Will Fort Worth oppose SB4?
This week the Fort Worth City Council will consider whether to enforce Senate Bill 4 or join Austin, San Antonio, Dallas and Houston in opposing the bill in federal court. If it stands, the bill becomes law Sept. 1.
SB4 is part of a plan for mass deportation of immigrants. Police may stop and ask anyone on the streets, even those not suspected of a crime, for proof of citizenship. A driver’s license isn’t proof of citizenship.
This is like what Hitler implemented in Nazi Germany.
We cannot allow bigotry to overrule American values and freedoms
Cary Clark, Fort Worth
A free-market education for kids?
Public education spending in Texas is around $108 billion. The average annual school district expenditure per student is about $12,300. In contrast, a local Catholic school near me has a per-student cost of about $7,212 per year.
If the tax burden imposed by public school systems were abolished, wouldn’t education become a commodity subject to the forces of a free-market system?
Parents would determine what is to be taught and could choose the school the parents think would best do the job. Likewise, there would be competition among schools to attract students, improving the quality of education available.
I think many of the discipline problems could be eradicated by abolishing the public schools. If a student doesn’t want to learn, why try to force him or her?
Michael J. Schneider,
Red lights can make you crazy
Fort Worth is suffering from red light insanity.
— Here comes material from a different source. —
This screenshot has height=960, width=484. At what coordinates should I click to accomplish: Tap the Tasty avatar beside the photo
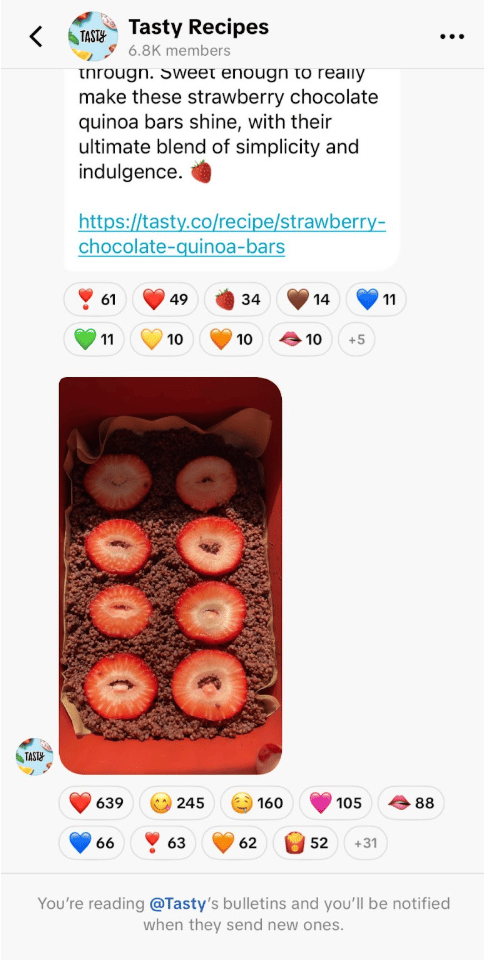(x=34, y=757)
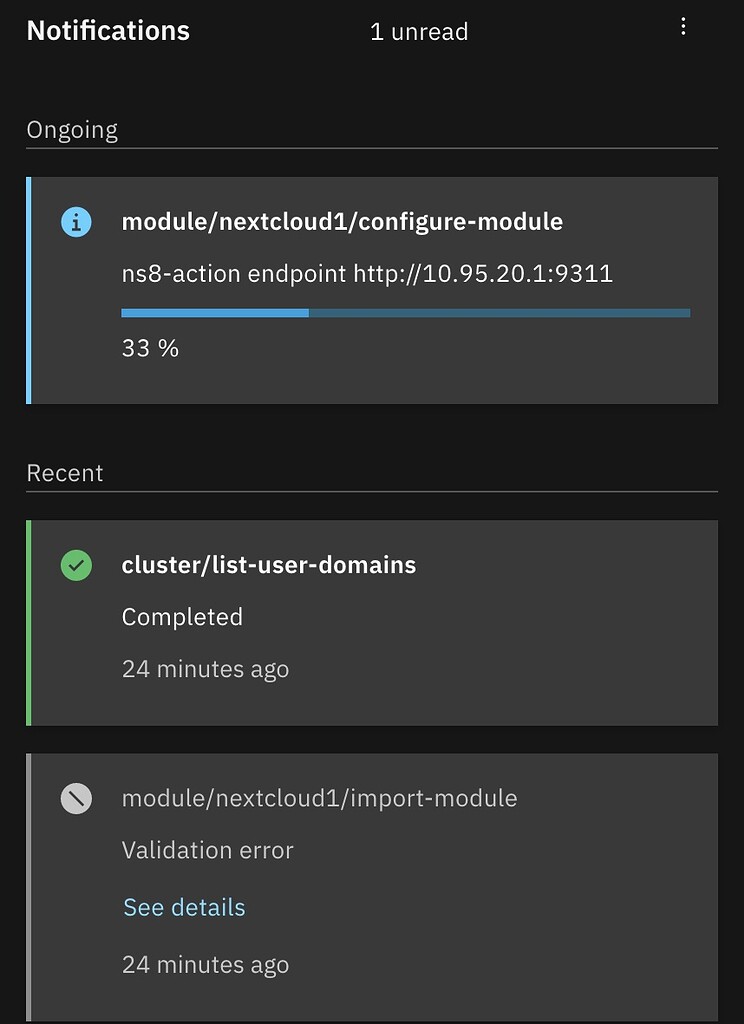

The combination of the new lights on West Seventh Street coupled with the excessive lights on Forest Park Boulevard or University Drive north and south of Interstate 30 and the Chisholm Trail Parkway is nothing short of mind-numbing.
West Seventh Street and Stayton Street (Museum Way), as an example, is not a symmetrical intersection, so it requires multiple changes to accommodate each direction.
Does anyone think seven minutes to go a quarter-mile is a bit much?
Between red lights and 110-car freight trains at 8 a.m., it can take 17 minutes to go 2 miles. This daily experience is an example of poor planning and the degradation of the small town charm the city used to have.
Fort Worth remains the best city in Texas, but it is a different place from 10 years ago. The city must figure out how to improve.
Todd Bennett, Fort Worth
Is Greene playing up GM deal?
Richard Greene leaves out facts and the truth about the General Motors deal but plays up the expectations that never materialize.
Had that real estate agent not negotiated the deals, Arlington would probably have used eminent domain. As for the jobs, only 400 are open to anyone in the metroplex, not just Arlington. He didn’t state the incentives Arlington doles out so generously, not just to GM, but the Rangers, Cowboys and others.
If these people paid their share of property and other taxes, the average home and business owner wouldn’t be paying what we do and getting the services we don’t. Always crying for more money.